JEUX OLYMPIQUES : Le COJOP étudie de nouvelles options pour l’accueil des épreuves de hockey sur glace
Ces dernières semaines, le COJOP a engagé un travail étroit avec les équipes techniques de la Ville de Nice, de la Région Sud, de l’État et de la Solideo Alpes 2030 afin d’identifier des solutions pour l’accueil des épreuves de hockey sur glace au sein du pôle glace à Nice.
Ces travaux ont fait l’objet d’échanges réguliers entre le président du COJOP, Edgar Grospiron, le président de la Région Sud, Renaud Muselier, ainsi que le maire de Nice, Éric Ciotti.
Les membres du Bureau exécutif du COJOP, et en particulier la ministre des Sports, de la Jeunesse et de la Vie associative, Marina Ferrari, ainsi que les présidentes du CNOSF, Amélie Oudéa-Castéra et du CPSF, Marie-Amélie Le Fur, en ont été régulièrement informés.
L’installation d’une patinoire temporaire susceptible de se substituer au stade de l’Allianz Riviera initialement prévu, a été étudiée sur les sites du stade Charles-Ehrmann et du stade de rugby des Arboras, principalement pour les matchs de hockey masculin. Les analyses techniques, temporelles et financières menées ont mis en évidence les limites de ces options, notamment au regard de leur coût très élevé et de leur impact.
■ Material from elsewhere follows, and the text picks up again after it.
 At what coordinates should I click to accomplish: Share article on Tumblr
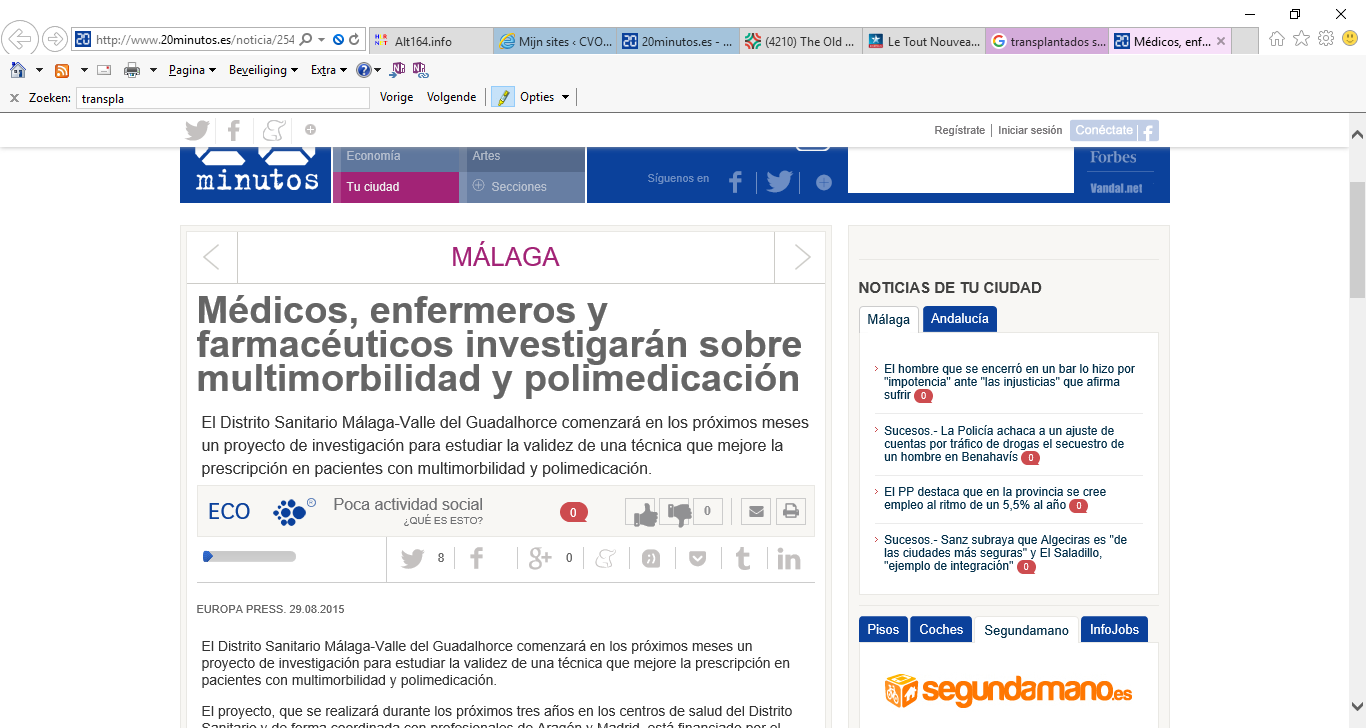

Sous réserve de la validation de la Fédération internationale, la seconde patinoire de compétition de hockey sur glace est prévue au Palais des Expositions de Nice. Les autres épreuves du pôle glace prévues à Nice ne sont pas modifiées.
Dans une logique de sobriété et d’optimisation budgétaire, le COJOP a pris la décision d’élargir ses investigations en étudiant la mobilisation d’équipements existants, dans d’autres grandes métropoles comme Lyon ou Paris, répondant notamment à une capacité minimale de 10 000 places brutes assises.
Les résultats de cette démarche seront présentés au Bureau Exécutif du COJOP du 11 mai. Ils seront évidemment examinés en lien avec la Fédération internationale de Hockey sur glace et le CIO, en vue d’une validation de l’ensemble de la carte des sites par la Commission Exécutive du CIO fin juin.
Plusieurs acteurs et territoires se sont d’ores et déjà manifestés pour accueillir ces épreuves, ouvrant ainsi de nouvelles perspectives d’organisation.
« Les analyses conduites nous amènent à nous tourner vers des équipements existants, plus adaptés et plus sobres. Plusieurs options sont à l’étude afin de garantir des conditions d’accueil répondant pleinement à nos exigences » Edgar Grospiron, président du COJOP Alpes Françaises 2030.